17 wypadków w tym 4 śmiertelne. To bilans zdarzeń drogowych w powiecie złotowskim w tym roku. Choć policja, jako oficjalną przyczynę podaje niedostosowanie prędkości do warunków panujących na drodze, to mieszkańcy przydrożnych domów, uważają, że to również wynik zaniedbań złotowskich urzędników.
Dziura na dziurze, wąskie drogi i pobocza, ograniczona widoczność. Tak wygląda większość dróg powiatowych. Od początku roku doszło tu do niemal 20 wypadów, życie straciły 4 osoby, w tym 19-letnia mieszkanka gminy Wysoka, która wyjeżdżając z drogi gruntowej nie zauważyła prawidłowo jadącego samochodu. Zarośla przy tym skrzyżowaniu miały ponad metr wysokości.
Kiedy zrobili porządek z krzakami i trawą? Kiedy do nieszczęścia doszło. A my tu mieszkamy 25 lat i nigdy tu nie była droga zrobiona. Mówi jeden z mieszkańców. Drugi dodaje: przecież i wąskie i same dziury. Naprawdę są chyba tutaj najgorsze drogi.

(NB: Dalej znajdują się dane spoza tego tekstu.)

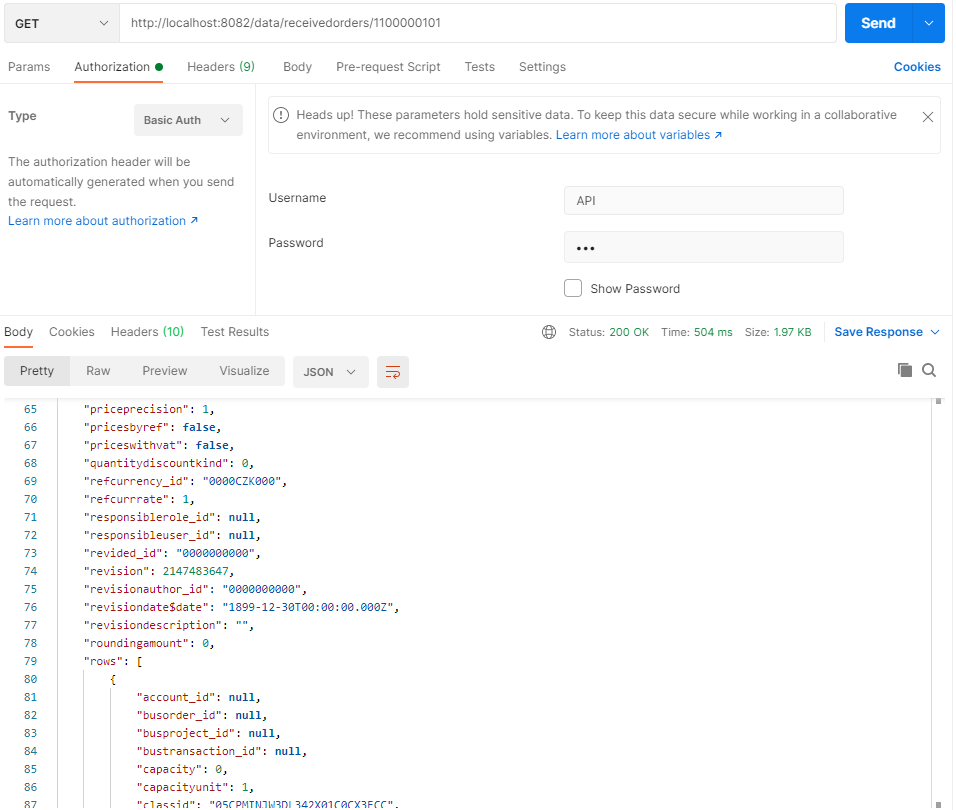
Task: Open the request Headers (9) tab
Action: pyautogui.click(x=221, y=67)
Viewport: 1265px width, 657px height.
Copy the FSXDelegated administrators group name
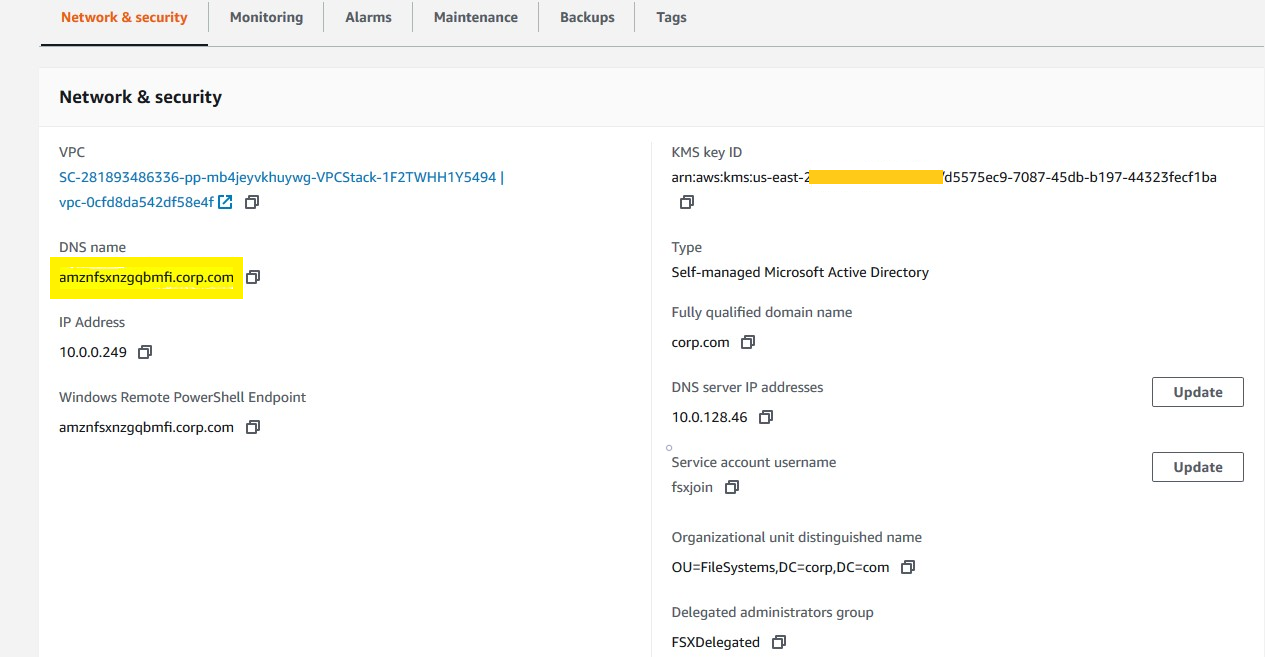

Po wypadku jaki miał miejsce w okolicy miejscowości Buntowo i interwencji jednego z radnych powiatowych na drogi wyjechał sprzęt koszący. Nasuwa się jednak pytanie, czy dopiero tragedia musiała zmobilizować zarządcę drogi do polepszenia widoczności ?
Zapytałem ostatnio na sesji starostę o tę sytuację, tego wypadku. Następnego dnia okazało się, że można wyciąć te krzaki i zrobić porządek. Tutaj coś trzeba zrobić bo to nie jest taka prosta sprawa bo giną ludzie mówi Wiesław Fidurski – radny powiatu złotowskiego
A to nie jedyny śmiertelny wypadek na drogach powiatu złotowskiego w którym zginęła młoda osoba. Dokładnie miesiąc przed tragedią w Buntowie, doszło do śmiertelnego wypadku, w którym życie stracił mieszkaniec Złotowa. Zdarzenie opisuje rzecznik złotowskiej policji Maciej Forecki: 23-letni mieszkaniec Złotowa jadąc z miejscowości Krajenka w kierunku Bartoszkowa na łuku drogi stracił panowanie nad pojazdem, zjechał na pobocze a następnie dachował. Niestety w wyniku poniesionych obrażeń poniósł śmierć na miejscu.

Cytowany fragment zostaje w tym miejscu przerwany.